Give back the lines of the records exactly, starting at the first and ending at the one with "Task: Share report on LinkedIn".

--- Given records ---

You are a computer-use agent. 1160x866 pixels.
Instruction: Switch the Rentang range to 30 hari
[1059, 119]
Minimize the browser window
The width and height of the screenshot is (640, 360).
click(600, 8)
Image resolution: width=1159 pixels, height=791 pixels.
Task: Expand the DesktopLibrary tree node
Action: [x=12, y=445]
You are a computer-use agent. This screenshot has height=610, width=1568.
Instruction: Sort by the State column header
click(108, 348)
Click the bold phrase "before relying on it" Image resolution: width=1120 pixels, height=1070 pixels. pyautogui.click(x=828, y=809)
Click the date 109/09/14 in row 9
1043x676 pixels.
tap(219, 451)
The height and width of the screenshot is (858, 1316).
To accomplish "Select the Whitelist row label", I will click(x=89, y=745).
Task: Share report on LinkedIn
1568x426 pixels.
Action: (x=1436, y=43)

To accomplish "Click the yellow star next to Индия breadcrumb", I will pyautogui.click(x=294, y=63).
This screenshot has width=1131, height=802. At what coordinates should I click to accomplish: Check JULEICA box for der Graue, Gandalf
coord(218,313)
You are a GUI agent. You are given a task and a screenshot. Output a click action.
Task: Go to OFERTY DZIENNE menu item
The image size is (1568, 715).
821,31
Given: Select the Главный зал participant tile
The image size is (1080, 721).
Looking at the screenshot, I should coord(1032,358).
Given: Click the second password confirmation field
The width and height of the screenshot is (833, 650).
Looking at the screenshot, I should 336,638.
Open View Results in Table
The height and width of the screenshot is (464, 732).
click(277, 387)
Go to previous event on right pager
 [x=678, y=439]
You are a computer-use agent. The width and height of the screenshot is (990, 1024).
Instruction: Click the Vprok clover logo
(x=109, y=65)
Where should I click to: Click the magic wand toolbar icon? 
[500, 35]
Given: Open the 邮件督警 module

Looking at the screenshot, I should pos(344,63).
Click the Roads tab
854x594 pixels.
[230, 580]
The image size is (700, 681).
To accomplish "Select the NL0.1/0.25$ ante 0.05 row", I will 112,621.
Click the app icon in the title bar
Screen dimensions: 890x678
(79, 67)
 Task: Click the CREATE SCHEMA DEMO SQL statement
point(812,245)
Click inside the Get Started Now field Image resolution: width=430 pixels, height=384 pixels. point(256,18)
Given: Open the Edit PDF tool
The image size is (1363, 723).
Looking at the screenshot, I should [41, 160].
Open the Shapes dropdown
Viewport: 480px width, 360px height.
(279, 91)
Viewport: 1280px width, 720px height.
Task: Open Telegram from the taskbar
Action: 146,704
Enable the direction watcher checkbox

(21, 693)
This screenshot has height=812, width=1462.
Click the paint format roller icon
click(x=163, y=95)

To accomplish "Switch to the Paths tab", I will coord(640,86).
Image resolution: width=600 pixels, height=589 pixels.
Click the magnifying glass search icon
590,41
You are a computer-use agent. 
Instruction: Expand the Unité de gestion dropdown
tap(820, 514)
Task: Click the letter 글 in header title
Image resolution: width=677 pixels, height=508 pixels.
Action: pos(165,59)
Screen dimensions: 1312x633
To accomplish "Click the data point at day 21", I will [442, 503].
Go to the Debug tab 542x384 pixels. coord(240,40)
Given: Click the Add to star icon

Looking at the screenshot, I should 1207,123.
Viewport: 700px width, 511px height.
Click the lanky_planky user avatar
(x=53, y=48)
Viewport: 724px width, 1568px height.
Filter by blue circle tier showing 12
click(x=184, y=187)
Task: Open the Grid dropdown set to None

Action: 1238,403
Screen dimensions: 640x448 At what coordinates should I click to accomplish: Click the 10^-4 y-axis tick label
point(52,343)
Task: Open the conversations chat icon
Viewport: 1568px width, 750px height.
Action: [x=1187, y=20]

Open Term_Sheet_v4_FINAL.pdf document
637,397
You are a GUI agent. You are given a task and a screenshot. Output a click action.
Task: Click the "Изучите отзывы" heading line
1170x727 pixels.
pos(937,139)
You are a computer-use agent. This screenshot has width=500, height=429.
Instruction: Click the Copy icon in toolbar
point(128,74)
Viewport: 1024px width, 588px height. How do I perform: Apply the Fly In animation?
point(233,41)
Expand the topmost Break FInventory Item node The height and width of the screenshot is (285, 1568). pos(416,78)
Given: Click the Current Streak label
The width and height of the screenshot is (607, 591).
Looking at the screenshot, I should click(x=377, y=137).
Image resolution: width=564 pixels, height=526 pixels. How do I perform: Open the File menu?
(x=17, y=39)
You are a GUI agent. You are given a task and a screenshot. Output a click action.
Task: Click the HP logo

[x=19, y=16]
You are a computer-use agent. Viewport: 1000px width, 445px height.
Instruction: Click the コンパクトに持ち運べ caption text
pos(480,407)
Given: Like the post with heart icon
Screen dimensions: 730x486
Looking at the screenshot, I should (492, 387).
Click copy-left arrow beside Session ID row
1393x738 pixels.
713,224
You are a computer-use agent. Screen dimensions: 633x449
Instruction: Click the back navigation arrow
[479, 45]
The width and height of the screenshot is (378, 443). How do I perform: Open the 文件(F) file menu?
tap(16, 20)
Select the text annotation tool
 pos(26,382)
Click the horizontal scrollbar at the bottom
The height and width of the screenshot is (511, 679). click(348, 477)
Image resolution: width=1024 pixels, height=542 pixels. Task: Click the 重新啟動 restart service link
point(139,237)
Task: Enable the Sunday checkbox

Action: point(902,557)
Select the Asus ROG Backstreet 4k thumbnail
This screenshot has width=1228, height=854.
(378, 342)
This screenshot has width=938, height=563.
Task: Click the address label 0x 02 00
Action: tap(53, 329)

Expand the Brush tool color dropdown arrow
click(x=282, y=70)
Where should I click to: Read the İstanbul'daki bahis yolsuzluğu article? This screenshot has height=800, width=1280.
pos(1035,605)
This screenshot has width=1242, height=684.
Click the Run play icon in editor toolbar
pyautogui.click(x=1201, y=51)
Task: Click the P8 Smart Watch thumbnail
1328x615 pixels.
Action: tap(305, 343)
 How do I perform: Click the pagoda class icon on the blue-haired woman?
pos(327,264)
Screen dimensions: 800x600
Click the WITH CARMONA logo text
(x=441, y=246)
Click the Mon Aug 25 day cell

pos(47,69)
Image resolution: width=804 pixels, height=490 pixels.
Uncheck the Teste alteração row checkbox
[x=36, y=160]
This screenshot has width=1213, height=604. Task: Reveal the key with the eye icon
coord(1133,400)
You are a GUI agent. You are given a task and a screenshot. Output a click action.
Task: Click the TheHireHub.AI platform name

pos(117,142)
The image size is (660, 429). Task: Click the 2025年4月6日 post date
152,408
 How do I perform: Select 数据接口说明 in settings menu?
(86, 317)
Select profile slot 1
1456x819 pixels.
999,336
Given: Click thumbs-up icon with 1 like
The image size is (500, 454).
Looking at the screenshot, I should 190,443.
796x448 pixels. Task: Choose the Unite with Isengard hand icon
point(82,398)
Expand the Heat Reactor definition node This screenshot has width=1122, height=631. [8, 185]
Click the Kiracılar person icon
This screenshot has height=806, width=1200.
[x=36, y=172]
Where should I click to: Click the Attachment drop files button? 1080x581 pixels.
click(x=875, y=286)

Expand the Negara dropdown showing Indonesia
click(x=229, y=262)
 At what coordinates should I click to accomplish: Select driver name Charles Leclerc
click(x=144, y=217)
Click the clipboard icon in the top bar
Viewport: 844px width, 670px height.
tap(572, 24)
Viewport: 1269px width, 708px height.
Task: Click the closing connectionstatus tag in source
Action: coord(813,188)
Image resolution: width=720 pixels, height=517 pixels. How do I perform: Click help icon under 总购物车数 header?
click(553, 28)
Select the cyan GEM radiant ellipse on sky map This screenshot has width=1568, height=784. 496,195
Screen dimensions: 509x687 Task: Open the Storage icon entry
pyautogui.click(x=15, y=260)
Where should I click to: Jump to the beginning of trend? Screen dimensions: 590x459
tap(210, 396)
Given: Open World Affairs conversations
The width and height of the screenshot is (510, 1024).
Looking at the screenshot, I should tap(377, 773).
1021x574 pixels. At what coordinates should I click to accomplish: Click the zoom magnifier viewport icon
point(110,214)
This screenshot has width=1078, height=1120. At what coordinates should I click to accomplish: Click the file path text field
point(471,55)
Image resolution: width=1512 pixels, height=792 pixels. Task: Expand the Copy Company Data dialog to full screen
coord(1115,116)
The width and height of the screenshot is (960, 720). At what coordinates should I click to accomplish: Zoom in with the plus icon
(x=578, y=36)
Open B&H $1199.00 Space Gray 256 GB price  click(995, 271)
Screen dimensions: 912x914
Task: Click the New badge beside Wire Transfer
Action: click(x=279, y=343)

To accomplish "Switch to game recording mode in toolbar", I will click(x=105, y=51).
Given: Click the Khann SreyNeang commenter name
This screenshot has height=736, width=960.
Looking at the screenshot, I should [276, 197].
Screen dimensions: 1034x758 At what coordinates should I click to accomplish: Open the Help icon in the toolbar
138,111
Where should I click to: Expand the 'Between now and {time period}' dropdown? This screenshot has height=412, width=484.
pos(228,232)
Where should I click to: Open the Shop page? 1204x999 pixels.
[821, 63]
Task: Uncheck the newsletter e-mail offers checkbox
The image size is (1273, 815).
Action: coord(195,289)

---

• [Exercise solution]
You are a computer-use agent. 1160x866 pixels.
Instruction: Switch the Rentang range to 30 hari
[1059, 119]
Minimize the browser window
The width and height of the screenshot is (640, 360).
click(600, 8)
Image resolution: width=1159 pixels, height=791 pixels.
Task: Expand the DesktopLibrary tree node
Action: [x=12, y=445]
You are a computer-use agent. This screenshot has height=610, width=1568.
Instruction: Sort by the State column header
click(108, 348)
Click the bold phrase "before relying on it" Image resolution: width=1120 pixels, height=1070 pixels. pyautogui.click(x=828, y=809)
Click the date 109/09/14 in row 9
1043x676 pixels.
tap(219, 451)
The height and width of the screenshot is (858, 1316).
To accomplish "Select the Whitelist row label", I will click(x=89, y=745).
Task: Share report on LinkedIn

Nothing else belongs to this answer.